What you have to do:
Every line below should come back exactly as written, though the pictures stay out.

Collected data:
==*==

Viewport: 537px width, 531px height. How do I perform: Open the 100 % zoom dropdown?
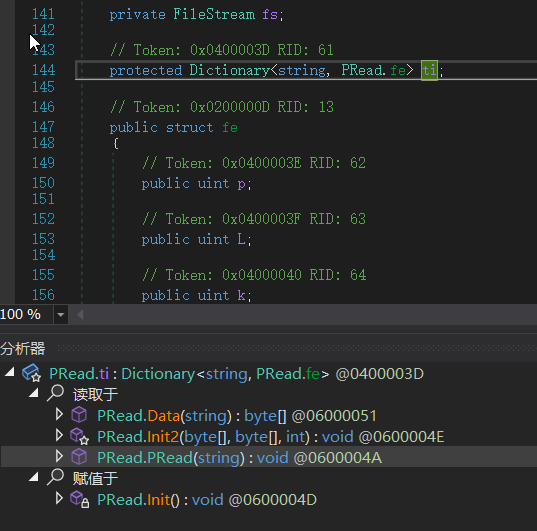click(61, 314)
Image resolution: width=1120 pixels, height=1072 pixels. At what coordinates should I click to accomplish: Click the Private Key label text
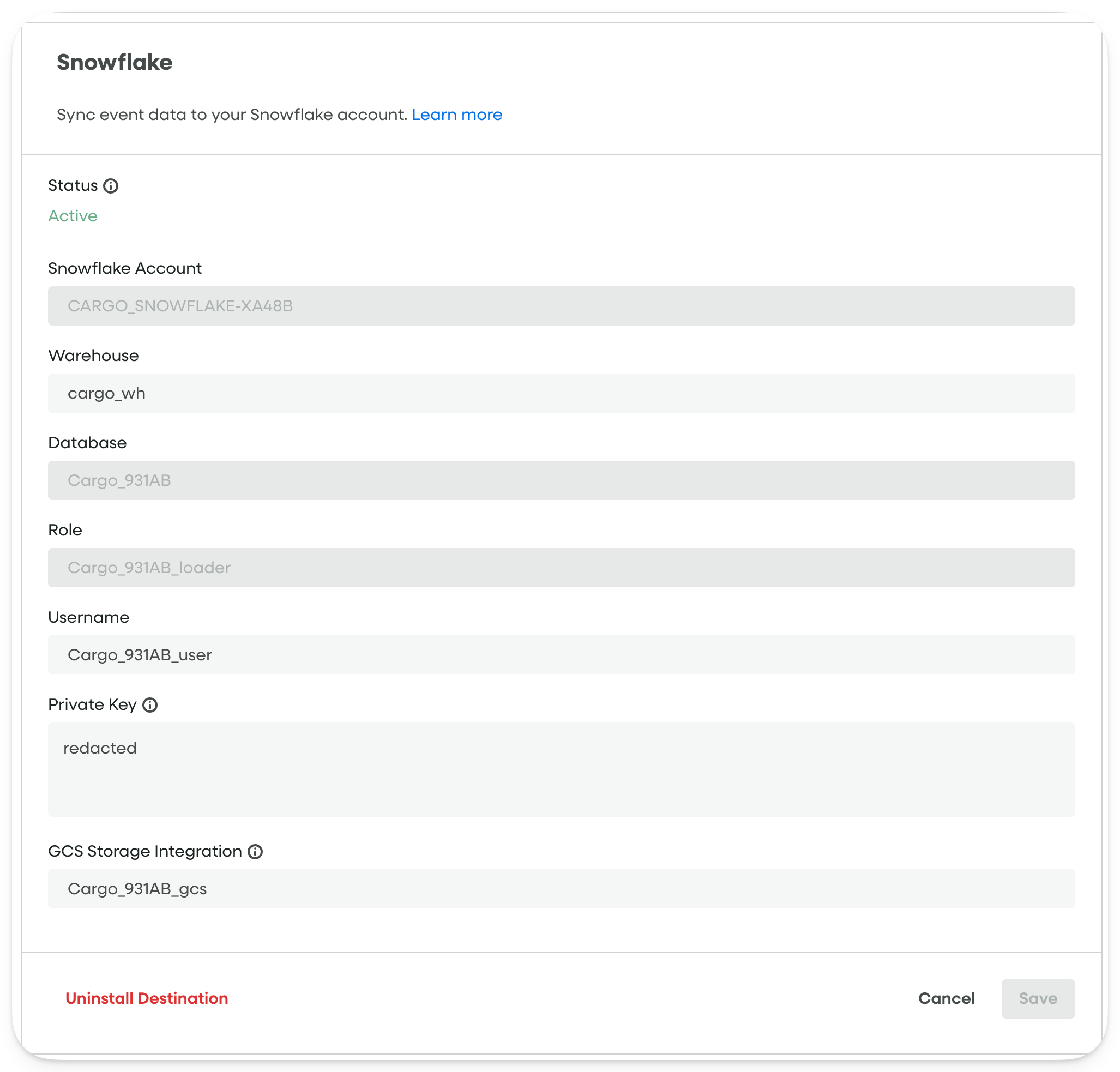92,704
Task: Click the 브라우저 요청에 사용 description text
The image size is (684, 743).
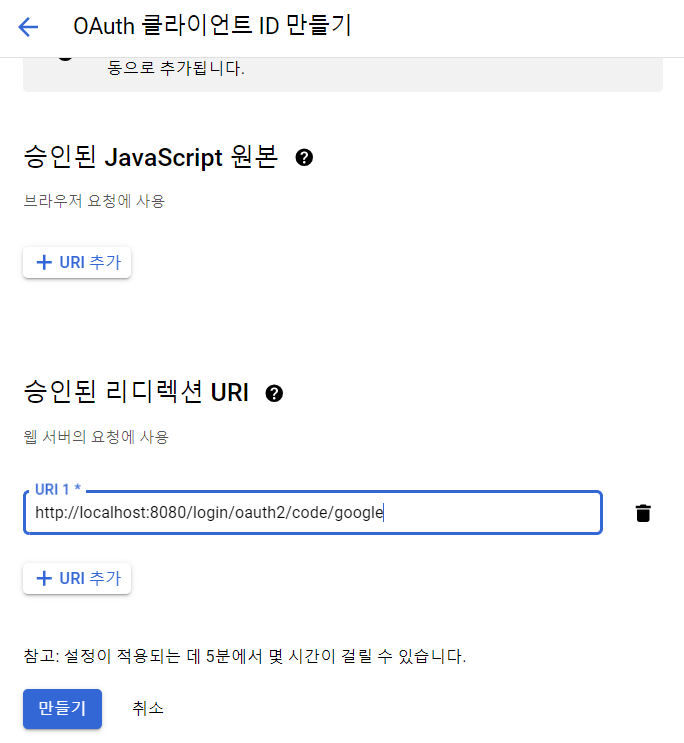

==*==

Task result:
Viewport: 537px width, 531px height. How do I perform: Open the 100 % zoom dropdown?
click(61, 314)
Image resolution: width=1120 pixels, height=1072 pixels. At what coordinates should I click to accomplish: Click the Private Key label text
92,704
Task: Click the 브라우저 요청에 사용 description text
The image size is (684, 743).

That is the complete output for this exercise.